#### [Exercise instructions]
Although the data holds pictures, return only the lines from the one containing "You are a GUI" to the end, exactly, and without them.

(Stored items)
□ □ □ □ □
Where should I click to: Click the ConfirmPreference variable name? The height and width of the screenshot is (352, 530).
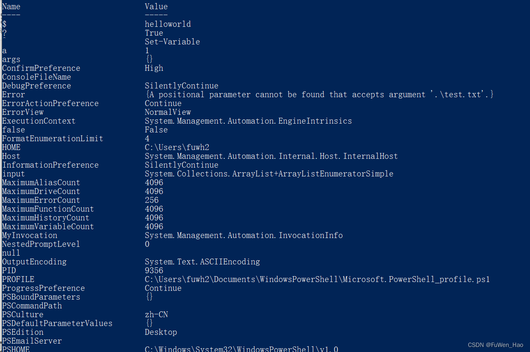coord(41,68)
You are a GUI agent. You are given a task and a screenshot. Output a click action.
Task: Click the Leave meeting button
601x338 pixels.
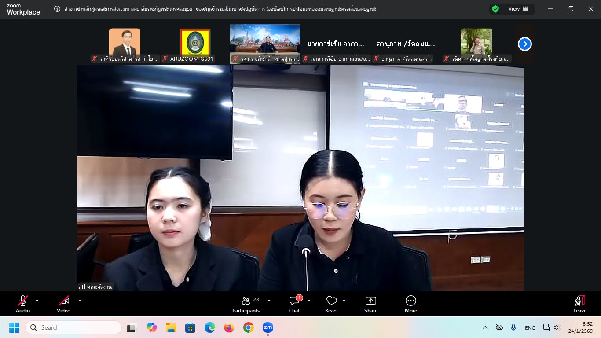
□ □ □ □ □
#### [Result for this exercise]
You are a GUI agent. You are given a task and a screenshot. Output a click action.
Task: Click the Leave meeting button
601x338 pixels.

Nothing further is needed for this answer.